Когда молодой, да и не молодой человек тоже уходит из-под устоявшегося «духовного контроля», от наблюдений тяти-мамы, от постоянного нравственного «гнета», от школ, от учителей, от «хорошо» и «плохо», от надоедных «можно-нельзя», от младших братишек и сестренок, которым надо подавать «пример», от дедушки с бабушкой, от их ворчанья и поучительного ремешка, от того, как есть-пить, сидеть и лежать, вести себя среди людей и в лесу, на пашне и в огороде, на деревенской вечерке и в клубе, во Дворце культуры, на танцплощадках, а то и в церкви, окруженному со всех сторон то Богом, то Пушкиным и Лермонтовым, то Толстым и Некрасовым, то Суриковым и Нестеровым, то Петраркой и Дантом, то Сервантесом и Шекспиром, то Чайковским и Бахом, то Бетховеном и Мусоргским, то просто деревенским грамотеем и гармонистом или уж на весь городской двор известным шахматистом, футболистом иль математиком, уходя или вовсе уйдя от всего этого как бы растворенного в воздухе человека, постоянно дышащего спертым «кислородом», который в окопах выгорает, заменяется непродышливо-заразной атмосферой, – кровь постепенно начинает чернеть, густеть, закупоривать вены и извилины в башке. Вернуть изначальный состав крови, становиться самим собой очень трудно – для немалого числа фронтовиков это дело оказалось непосильным. К зверю ближе, а к человеку, веками трудно пестуемому, при его-то упорном сопротивлении, – далеко, и очень, вот часть фронтовиков и подались к зверям. Я тут не имею в виду тех, кто в собственном мнении, в глазах своих, выглядит иль, точнее, хотел бы выглядеть лучше, чем есть на самом деле.
Но я тоже не кадетский и не царский и не «тюр-люм-тюм-тюм-тюм…», как виртуозно пел питерский бильярдист Дымба в не менее виртуозном исполнении любимого всеми артиста Жарова. Увы, я насквозь советский по рождению, по воспитанию и гонору. Привык вот, и быстро привык, есть лежа на боку или стоя на коленях из общей, зачастую плохо иль вовсе не мытой посудины, привык от весны до осени не менять белье и прочую одежду, месяцами не мыться, иногда неделями и не умываться, привык обходиться без мыла, без зубной щетки, без постели, без книг и газет, без клубов и театров, без песен и танцев, даже без нормальных слов и складных выражений: все слова заменены отрывочными командами, необходимым минимумом междометий для объяснения между собой и командирами, необъятного моря матерщины, грубостей, скабрезностей, военного жаргона, во многом заимствованного у подзаборников, урок и всякой тюремной нечисти, – все это как раз и соответствовало тому образу существования – жизнью это назвать нельзя, преступно, постыдно, античеловечно называть это жизнью.

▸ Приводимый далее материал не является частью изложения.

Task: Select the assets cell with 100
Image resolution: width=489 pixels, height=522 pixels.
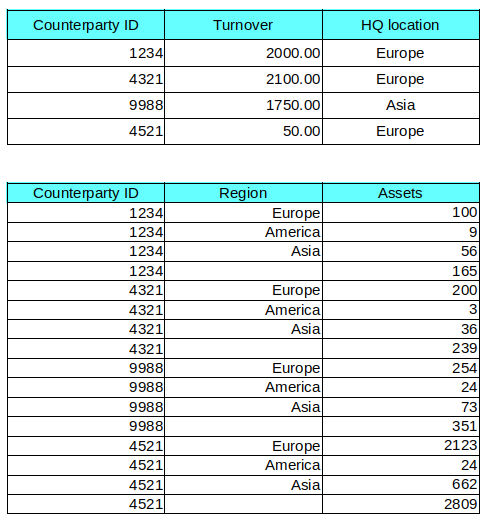Action: (401, 212)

Придет время, я приобрету для работы книжечки фронтового немецкого жаргона и фольклора, по-ученому – сленга, и поражусь, что он, несмотря на разницу наций, чопорность и культуру европейскую, по поганству и срамоте капля в каплю совпадает с нашим «добром», накопленным на фронте. Разница лишь в том, что все у нас виртуозней, забористей, но по сраму, пакости пришельцы оттуда все же нас превосходили!
Чтобы не запятнать, точнее, не заляпать лик советского воина-победителя, ни окопный фольклор, ни жаргонные словари у нас долго не издавали. Несколько книжечек, писем с войны, фронтовых песенок, что просочились на свет сквозь нашу многоступенчатую цензуру и ханжество наше, – не в счет: слишком частое сито, уж не мука-крупчатка осталась и попала на бумагу, но ангельски чистый, почти серебрящийся бус и небесная голубая пыль, которою осыпали во дни торжеств королей и королев, блистательных избранниц, сиятельных вождей.

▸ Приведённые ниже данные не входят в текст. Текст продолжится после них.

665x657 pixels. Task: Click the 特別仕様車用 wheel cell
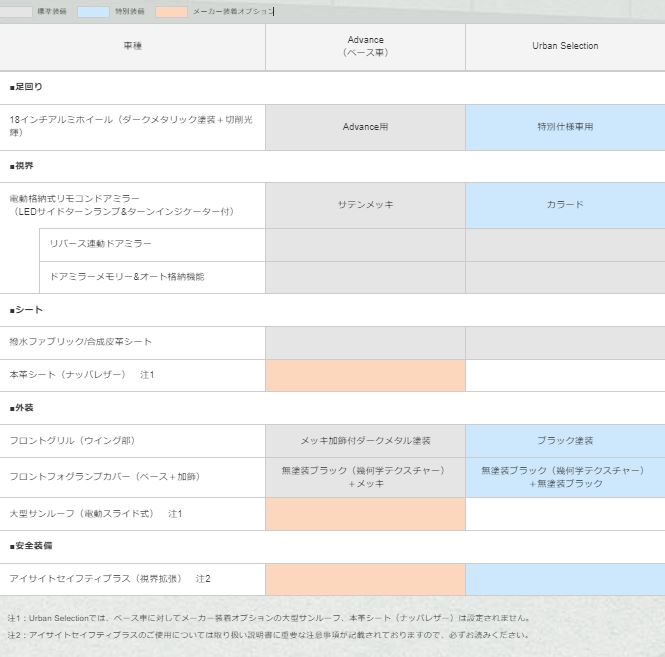click(x=565, y=127)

И вот нас, солдат-вшивиков, такой же дезинфекции подвергли: вонь-то и срам постыдства войны укрыли советской благостной иконкой, и на ней, на иконке той, этакий ли раскрасавец, этакий ли чопорный, в чистые, почти святые одеяния облаченный незнакомец, но велено было верить – это я и есть, советский воин-победитель, которому чужды недостатки и слабости человеческие.
Глава 5
Моя мирная жизнь началась с нелегкого, но привычного уже с фронта труда – таскания бревен.

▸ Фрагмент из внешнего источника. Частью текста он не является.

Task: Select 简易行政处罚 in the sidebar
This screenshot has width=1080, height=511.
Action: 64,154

В тот же воскресный день после обеда Иван Абрамович быстро отторговался мясом, выставил по этому случаю бутылку самогонки, отдающей ржавчиной, осушив которую мы все почувствовали себя родней и ближе друг к другу, поговорили о том о сем, больше о войне, о недавних делах и потерях, и с деньгами за голяшкой валенка он отправился в свой Шайтан засветло, чтоб капиталы в потемках не отняли. Отправился он по реке Чусовой, которая была в заберегах, вставала на зиму, сонно уже шурша, теснилась по стрежи взъерошенной шугой и вот-вот должна была застыть. Мы с братом жены, Азарием, подались в другой конец города, на другую реку, на Усьву, в которую чуть выше железнодорожного моста впадала еще одна красивая река – Вильва.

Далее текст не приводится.